Jorf Lasfar (Arabic for "Yellow Cliffs") is a deepwater commercial port located on the Atlantic coast of Morocco. In the Commune of Moulay Abdallah Amghar. It is one of the most important Ports in the country terms of the volume of product processed and is home to a swiftly expanding industrial zone, which includes both major artificial fertilizer and petrochemical factories. Its harbour is well equipped for the exportation of phosphate rock (transported from Gantour and Ouled Abdoun) and various chemicals such as pure sulphur, ammonia, and sulphuric acid. The city is home to the largest independent power station in the country—primarily funded by investments from the Swedish-Swiss company ABB Group and the American company CMS Energy—which was thought to be capable of creating a third of Morocco's total power output. The investment, numbering $1.5 billion, was the single largest foreign investment on Moroccan soil up until that point.

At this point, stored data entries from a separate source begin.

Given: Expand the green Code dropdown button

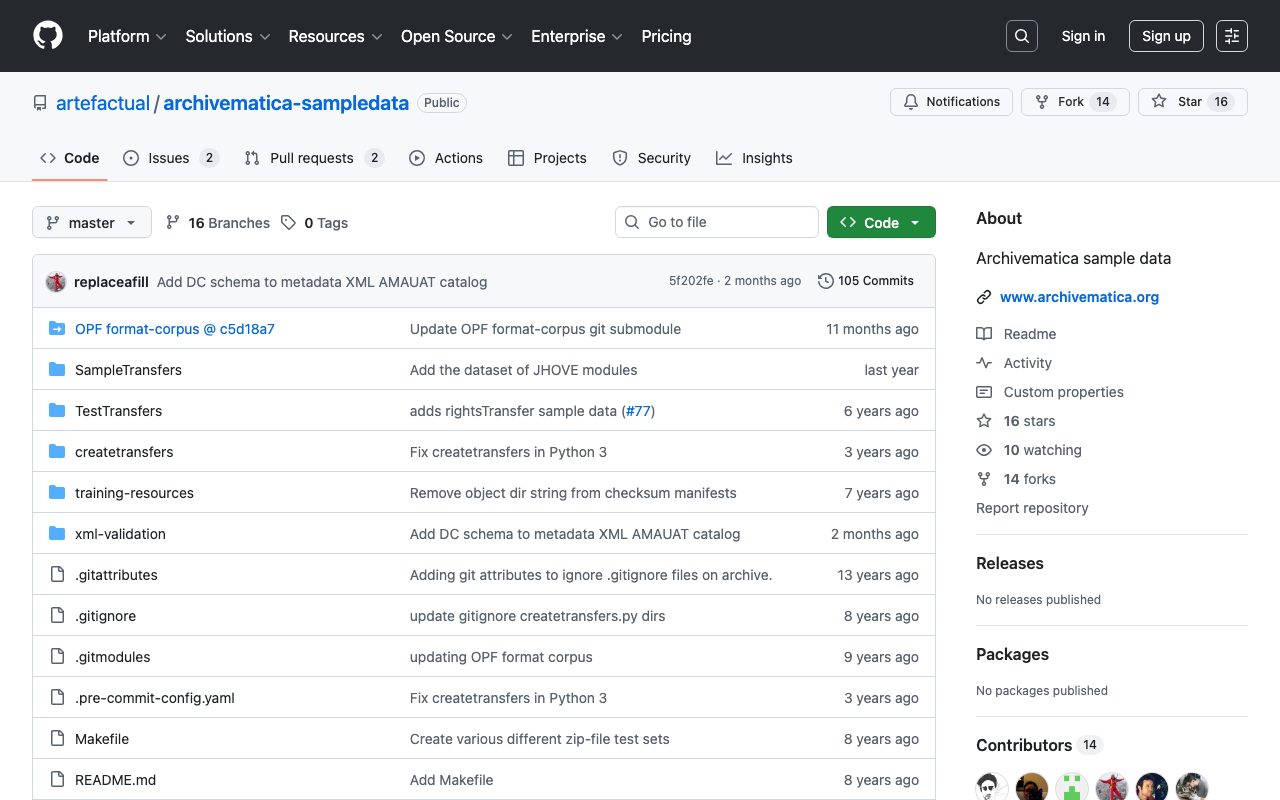Looking at the screenshot, I should click(881, 223).
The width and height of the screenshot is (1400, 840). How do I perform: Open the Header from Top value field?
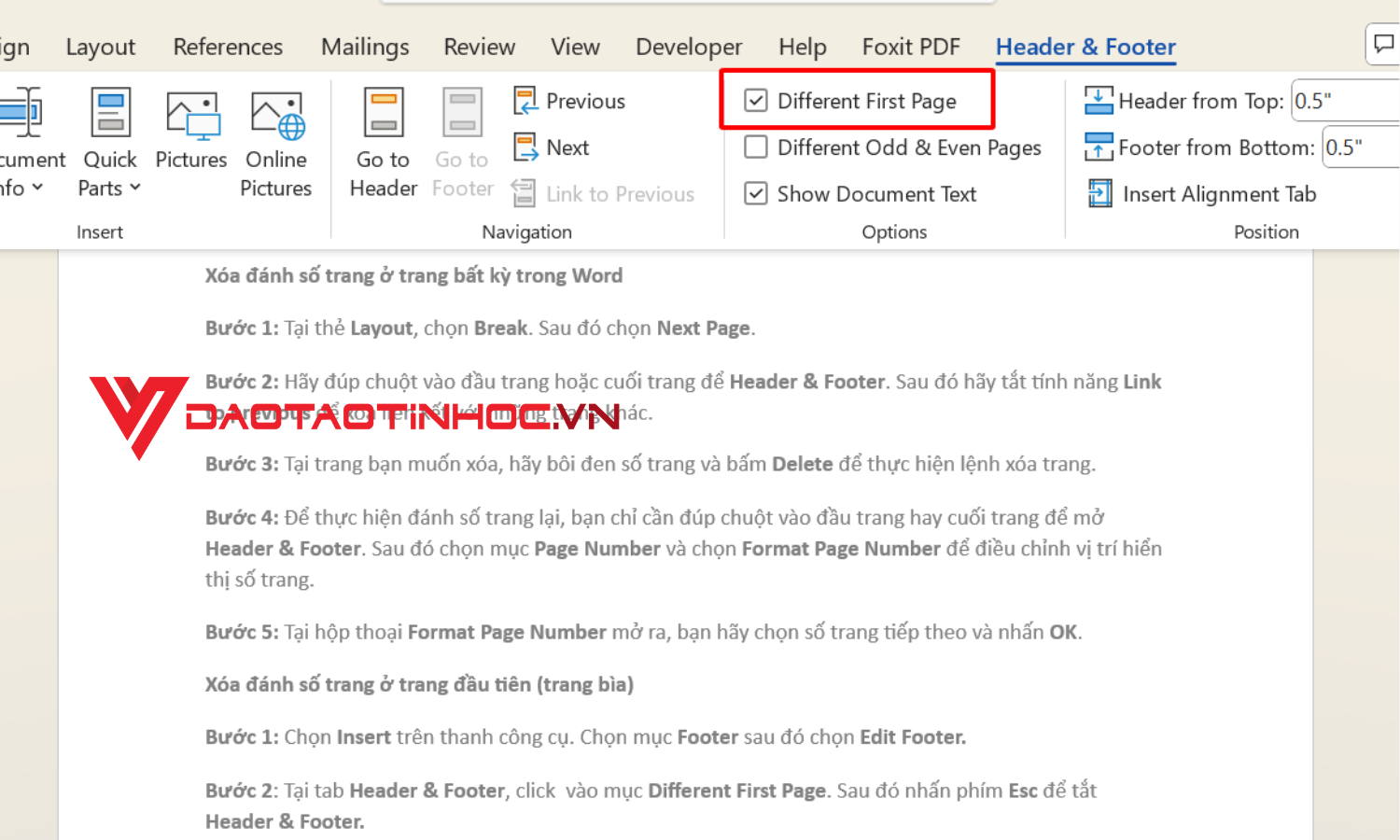1344,100
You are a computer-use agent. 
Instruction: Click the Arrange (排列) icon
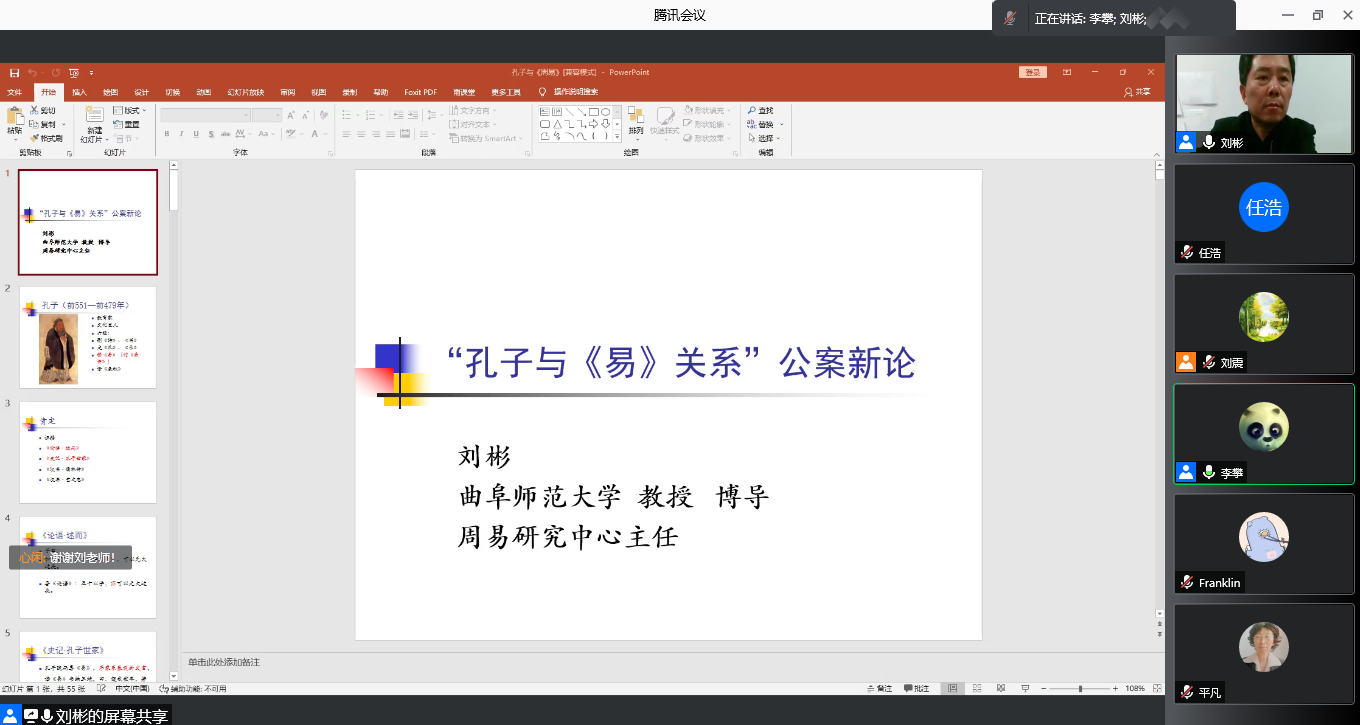click(636, 117)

In 2002 the Moroccan company Office Chérifien des Phosphates (OCP)—a state-owned phosphate exporter—started the building of an air quality research laboratory at Jorf Lasfar. It was announced in 2008 that the Abu Dhabi–based International Petroleum Investment Company (IPIC) was in the beginning stages of preparations for the construction of an oil refinery at Jorf Lasfar at a cost of $5 billion. With a proposed production capacity of 200,000 barrels per day (bpd), the refinery is set to be completed in 2013. In the beginning of 2010, OCP began accepting proposals for the building of a desalination plant. The Moroccan government was interested in building the plant at least since 2001, when the United States Trade and Development Agency supplied $250,000 for preliminary studies. The plant, which will provide drinking water for the city of El Jadida, has a planned capacity of 200,000 m3/d and was scheduled to be finished in 2012. OCP also has plans for the erection of four additional phosphate fertilizer factories, specializing in diammonium and monoammonium phosphate. Samsung and Daewoo were awarded the contracts for carrying out the construction of these four additional units (two each)

Since December, 2006 the management of the port has been transferred to Marsa Maroc, a state-owned public company responsible for the management of nine ports in Morocco.

Cap Blanc du Nord, the lighthouse at the entrance of the port, is not known to be reliable, with its light occasionally going out.